You're missing one factor: it's cold. Water could easily exist under the surface in the polar regions, shielded from direct sunlight. Water and even more volatile substances are known to exist elsewhere in conditions where they are even more likely to be lost...look at some of the gas giant moons, or comets, or the rings of Saturn. Even lower gravity than the moon, no greater atmosphere...and cold, due to the distance from the sun.
Hypersonic jets would still be hypersonic jets. You need rockets to get to orbit. (Well, a space elevator would also work, but you need rockets to put it up.)
Putting a rocket on a hypersonic jet to get it into orbit has its own problems...hypersonic aircraft are heavy, and you have to take all that mass into orbit where it's absolutely useless. And somehow manage to squeeze a useful cargo in there somewhere. It turns out to be a lot easier and cheaper to just launch a rocket...getting into orbit is nothing like flying through the atmosphere, and a hybrid vehicle that does both won't do either as well as a special purpose one.
The counterweight, if there is one (a long enough cable can be its own counterweight, and provide a very useful launch point to the rest of the solar system), will simply be small enough not to break the cable or pull the anchor point loose. That's not difficult to engineer. This isn't even on the list of problems to solve to make the space elevator possible...if you can build the cable, you can anchor it.
As for the "little ball" going faster or slower...if it does so, tension on the cable will increase and the forces will pull it straight again. Yes, if you send payloads up at too high a rate, it'll stretch "backward". It won't wrap around the earth, though, it'll just break somewhere and head into a slightly higher than geosynchronous orbit. It'd be a bit of a pain to retrieve and reattach it, but not a worldwide or even local catastrophe. And it's easy to prevent...don't send payloads up so often. It's not difficult to plan this kind of thing. The space elevator doesn't require new mathematics or engineering, just new materials strong enough for the cable.
The other responder was incorrect...if the elevator was built to be in perfect equilibrium, it wouldn't be able to lift any payloads. It is in tension, with a higher than GEO "natural" orbit.
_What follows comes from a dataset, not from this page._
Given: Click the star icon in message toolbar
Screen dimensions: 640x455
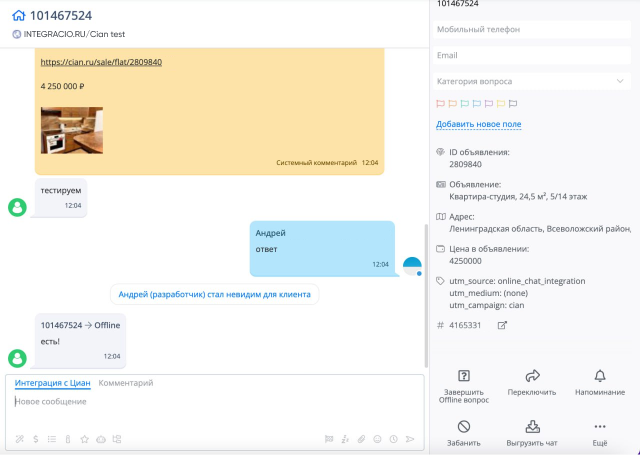Looking at the screenshot, I should [x=84, y=439].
They are fragile. Hoist up one of the toughest Soviet "Big Dumb Boosters" by the middle and watch it buckle. An aircraft launch will place significant loads on the structure which ground launch rockets don't have to take. Make them less fragile to handle an aircraft lift and separation, and you make them bigger and heavier, and use more of the fuel you're supposedly trying to save. Fuel which is probably the cheapest part of the launch.
(Not sure why you mentioned the rocket firing after separation. I was already aware of it, it was clearly stated on the orbital.com page, and it makes no difference to anything I said.)
Balloons have been done for sounding rockets...again, small rockets aiming for a high altitude, not orbit. They give you less of a boost to orbit than an aircraft launch, though they can probably put less strain on the launch vehicle and maybe launch larger ones.
The Soyuz and Eurockot certainly are far better ways of getting into space than the Shuttle...more reliable, and cheaper. They're also ground launch vehicles.